Не меньшей неожиданностью для венгерского аристократического общества обернулось дело с отечественными и заграничными банковскими вкладами, свои сюрпризы таились и в связях его с верхушкой крупной промышленной буржуазии и биржевыми магнатами, с так называемой финансовой аристократией. Ну, да оставим и на сей раз в покое отдаленные нити. Подобные гнусности… Нет, мое чуткое к нюансам перо противится столь безапелляционным суждениям. (Еще весной 1945 года, взобравшись на один из холмов, образованных руинами дома, холмов, которые тогда возвышались на улицах Будапешта, кого узрел я карабкающимся по противоположному склону с новехоньким альпенштоком в руке, отчего и рюкзак за его спиной на первый взгляд вызывал ассоциации не с нищетой и ужасами, а с покрытыми снегом вершинами и счастьем блуждания в горах? Я увидел одного из богатейших трансильванских магнатов. Намеренно возвратив ему рукопожатие, которым он, видимо, по рассеянности, удостоил меня два года назад, и присовокупив к рукопожатию сигарету — в качестве процентов, — я завязал с ним беседу, давая ему возможность насладиться никотином. Он не жаловался. Лишь когда мой взгляд упал на обтрепанную, утратившую шнуровку шубу магната и никак не идущую к ней по стилю, но из-за поношенности все же подходящую к случаю простую меховую шапку — лишь тогда он сказал, как бы в оправдание: распоследний его кучер гораздо человечнее объединенного совета влиятельнейших банкиров мира. У меня готово было сорваться с языка утешение, что тут нечему удивляться: ведь бесчеловечность взаимоотношений в обреченном на отмирание капиталистическом обществе, между прочим, давно известна марксистской науке. Но я промолчал, а потом, прежде чем расстаться навеки, спустившись он по одну, а я по другую сторону холма, словно символического водораздела, я сунул ему в руку оставшуюся пачку сигарет.)
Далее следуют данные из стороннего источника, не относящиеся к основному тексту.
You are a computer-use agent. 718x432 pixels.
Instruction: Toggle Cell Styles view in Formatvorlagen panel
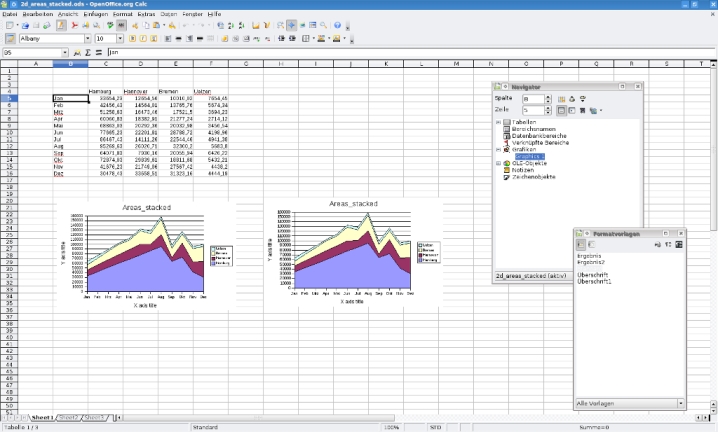tap(582, 244)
Нельзя сказать, что предала или из низменных человеческих побуждений покинула верхушка буржуазии — и вообще буржуазия — нашу аристократию. Нередко и сама история творит низости, да и как ей удержаться, особенно если она закусила удила.
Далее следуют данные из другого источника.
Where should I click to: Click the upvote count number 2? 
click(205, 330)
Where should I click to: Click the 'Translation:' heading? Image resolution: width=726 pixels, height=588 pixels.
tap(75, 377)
Английская и французская знать, как только ходом истории она ставилась в критическое положение, ценой больших или меньших уступок устраивала себе вливание буржуазных кровей. С венгерской земельной аристократией произошло иное. Она оказалась уже настолько изжившей себя, настолько внеисторической, что даже гитлеризм не имел на нее никаких видов. Более того, он намерен был попросту смести ее, чтоб заполучить для целей своей расистской экспансии огромные, относительно малозаселенные степные просторы. Для этой акции у гитлеризма имелся наготове и соответствующий предлог, а именно: упомянутая земельная аристократия настроена проанглийски, в результате многочисленных браков тесно сроднилась с финансовой плутократией еврейского происхождения и не является, таким образом, чисто арийской. Когда советские танки появились в Карпатах, у крупной буржуазии, состоявшей в коалиции с венгерской аристократией, практически не оставалось власти.
Она бежала — когда еще можно было бежать — на Запад или оказывалась в положении узника, обреченного на гибель. Отчего же не бежали аристократы? С немцами, с гитлеровцами — в кромешный ад их последних дней? Аристократы не предугадали вовремя крушения всего мирового порядка. Да и земельные владения труднее перевести на заграничный счет, нежели банковский вклад. Это принято формулировать так: «Земля привязывает к месту».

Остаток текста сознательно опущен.